School bus drivers hurting hard

THE novel coronavirus pandemic has wiped out the investments of a number of people, mainly women, who bought buses to transport children to and from school.

Things were going well. Some drivers were making several trips as parents warmed to their children being picked up and dropped off at home instead of taking regular buses and route taxis.

Then the bubble burst on March 10, 2020. When Jamaica had its first case of the novel coronavirus and school ordered closed, that was it for the several operators of school buses.

A short opening after the start of the new school year and reopening this month to facilitate students sitting exams provided a few dollars in the pockets of school bus operators, but just enough, maybe to pay a utility bill.

Some of the bus operators have been able to sign contracts with a few workplaces to drop off employees, while others try to find other jobs. But some just sit and watch their buses rot.

Vice-chairman of the St Catherine School Transportation Association, Myrna McLean, said some of her members will not continue with their services come September as there will be fewer children to carry to school.

“If I get something else to do, I don’t think I’m going to continue. Gas is going up so fast now and when I think about my overhead expenses plus the gas, I don’t see myself making, not what I used to, but what I need to survive. So I don’t know if I am going to continue,” she told the Jamaica Observer.

She proposed that schools will have face-to-face sessions along with online classes, but said this may not be possible given the spread of the virus.

“Some schools that have one shift are going to do two shifts to accommodate everybody. Some schools that are already on a shift, they are going to have to do online classes to accommodate them. It’s going to be more for us, more gas as more children in the morning and afternoon. Also some children are going to be online so there are still less children for us to carry. So it is not going to be the same as it used to be,” she explained.

McLean also noted that even though some members with vehicle loans have been given time to pay, they are unable to do so due lack of work opportunities.

“Some of them got some time to pay but it is over a year now. So I don’t even know how some of them are managing. Some of them have to find ways to pay their loan. There’s a particular member right now that is thinking of giving back her bus because she can’t manage anymore,” she added.

Camille Bourg, a member of the association, shared the same sentiment: “I don’t know what is going to happen in September, maybe it’s not the full force, maybe some get two day, three day. Plus gas is so expensive and for 20 weeks now, gas [prices] keep rising. I don’t know what will happen.”

Noting that she has not got any opportunity to work, she said: “The only time my bus moved was in January 4 when they said the prep schools can open ’cause most of my kids are from Glowell Preparatory School. So school was open for a month and odd then school closed. I have a $44,000 mortgage to pay monthly and I’m in a lot of arrears now. It’s really rough. I just thank God for my mother. She shipped a barrel to us in January but the food almost done.”

Meanwhile, an independent bus driver, Joyce Edmondson, said she would be very happy if school resumes September, “I hope and pray, I nah lie to you.

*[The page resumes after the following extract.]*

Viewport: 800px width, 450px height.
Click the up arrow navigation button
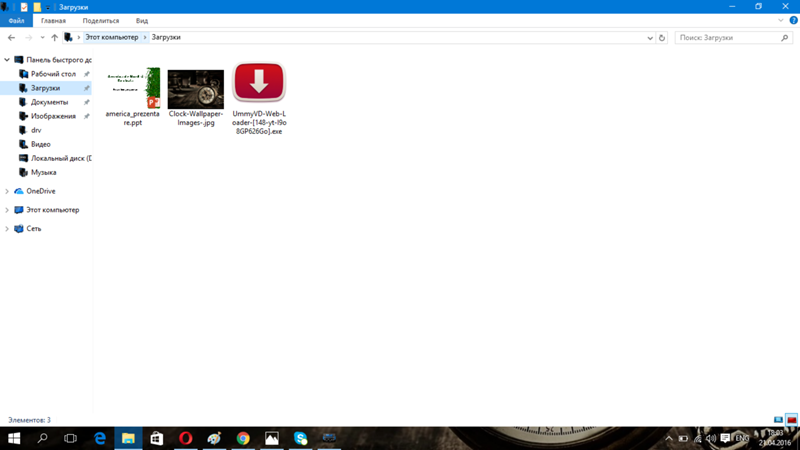pyautogui.click(x=55, y=38)

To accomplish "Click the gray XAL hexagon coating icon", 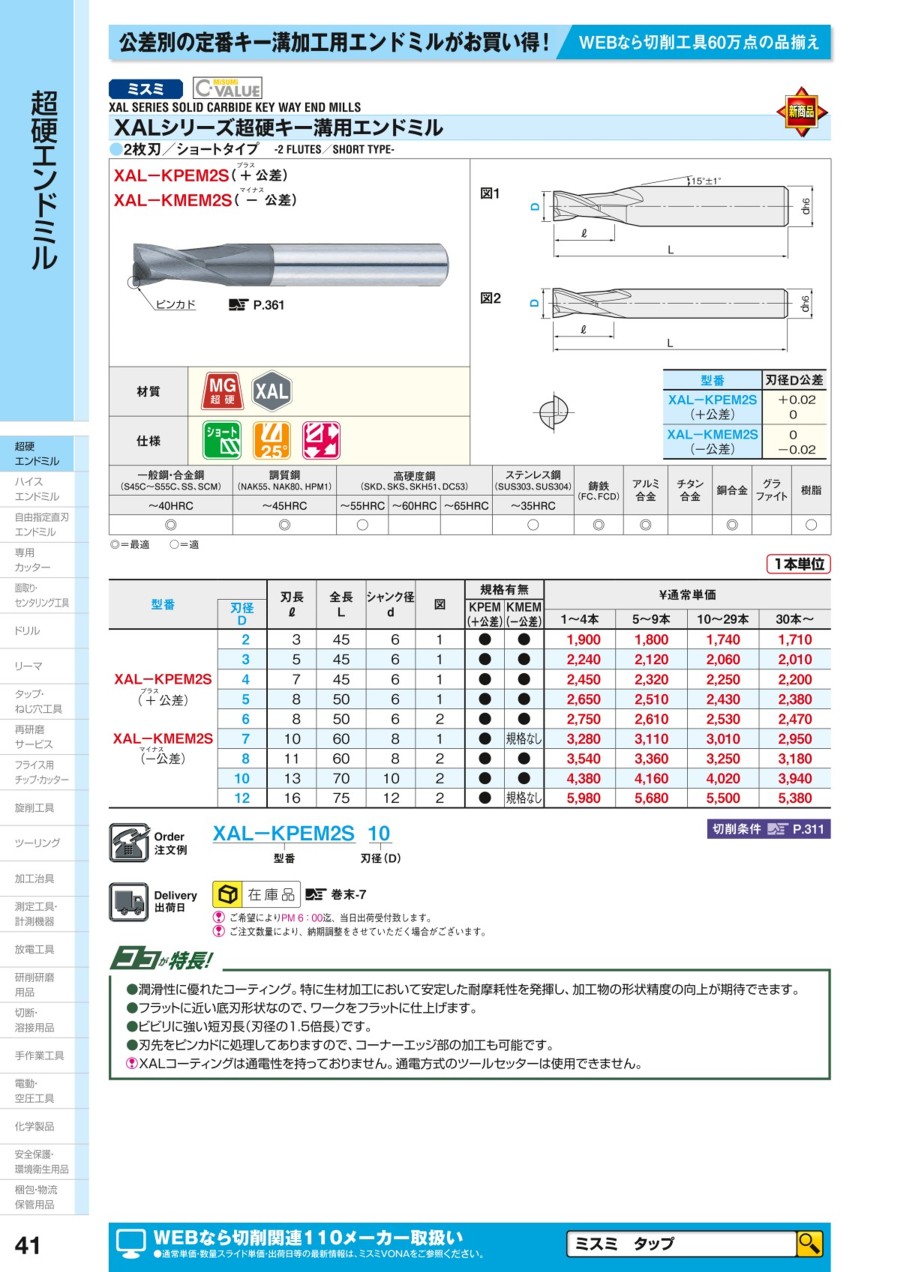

Because things would kinda turn back around for me, in terms of getting some of my bills and loans paid off. So what I did was to plastic my bus, so the seats are plastic [wrapped] so it’s easier to handle. So when one set of children come out, you just sanitise it. I think it will be feasible.”

Edmondson explained that even when some schools had opened, she was still unable to work as most of the parents were without jobs.

“Some schools open but the parents are not calling you because most of them are not working either. So they carry their children themselves. You have people weh still owe me too and can’t pay me. So just imagine. I haven’t gotten a chance to work the bus. Not even fi get a cent, a red cent,” she added.

Another bus driver who identified himself as Claudette said she is also looking forward to the reopening of school, “I am looking forward to it, I might not be able to carry the amount of children that i used to carry, but i am really looking forward to seeing my children and to interact with them. It would be better than if I’m not doing anything at all. We just have to work with it as we go along till better days come.”